§ **Data for this task**:
::::

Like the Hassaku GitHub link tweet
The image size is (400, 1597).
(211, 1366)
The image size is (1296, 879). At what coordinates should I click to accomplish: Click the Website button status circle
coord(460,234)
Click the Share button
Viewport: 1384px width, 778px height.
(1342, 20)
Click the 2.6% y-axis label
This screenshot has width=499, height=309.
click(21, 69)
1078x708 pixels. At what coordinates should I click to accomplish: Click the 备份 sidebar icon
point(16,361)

::::

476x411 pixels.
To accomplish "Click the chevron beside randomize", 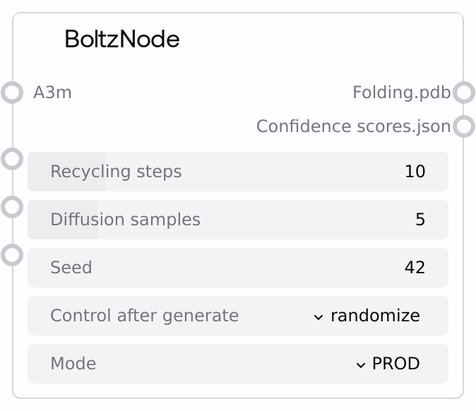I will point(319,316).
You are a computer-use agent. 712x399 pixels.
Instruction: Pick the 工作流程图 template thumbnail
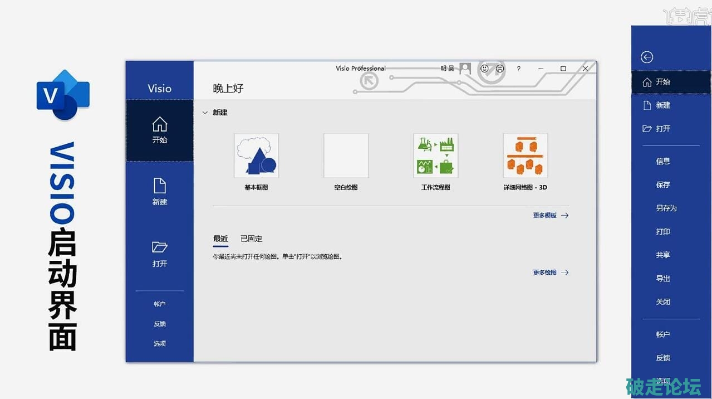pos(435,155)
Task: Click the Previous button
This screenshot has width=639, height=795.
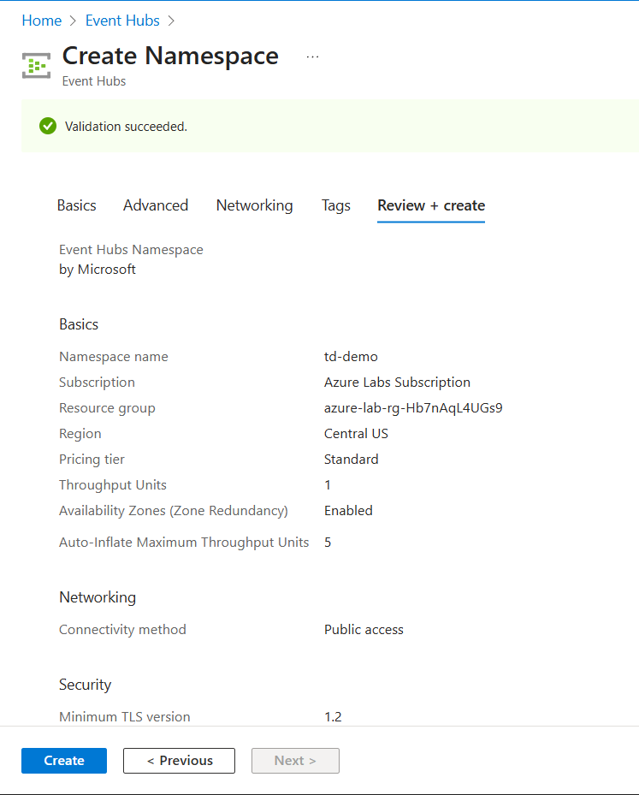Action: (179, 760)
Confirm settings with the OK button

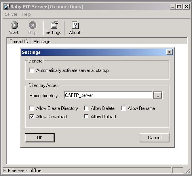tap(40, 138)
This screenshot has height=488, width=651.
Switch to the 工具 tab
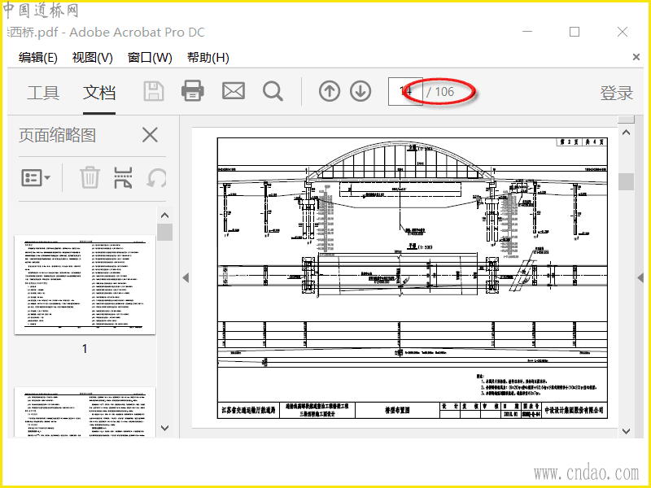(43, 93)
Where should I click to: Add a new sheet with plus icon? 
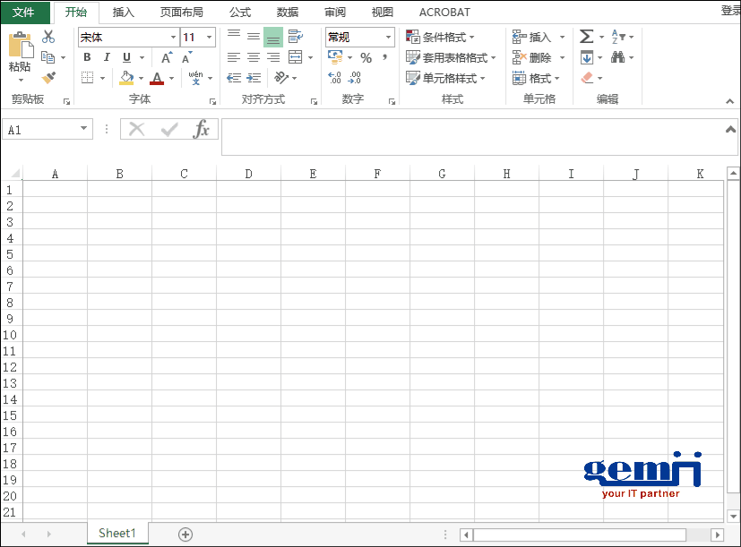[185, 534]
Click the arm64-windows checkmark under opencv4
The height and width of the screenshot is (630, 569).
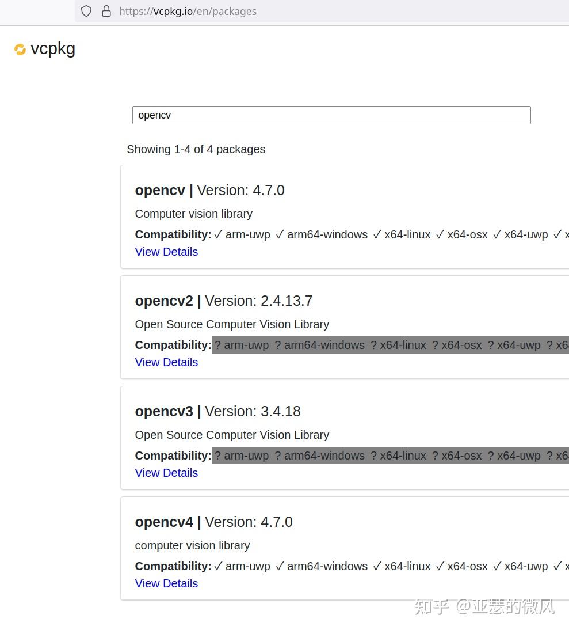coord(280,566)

::::

§ **Your instructions**: Your reply should consist solely of the lines above from the line containing "Instruction: Pick the" up to and including the line containing "This screenshot has height=488, width=651.", reproduced exactly, minus the pictures.

§ **Solved problem**:
Instruction: Pick the 工作流程图 template thumbnail
pos(435,155)
Task: Click the Previous button
This screenshot has width=639, height=795.
Action: (179, 760)
Confirm settings with the OK button

tap(40, 138)
This screenshot has height=488, width=651.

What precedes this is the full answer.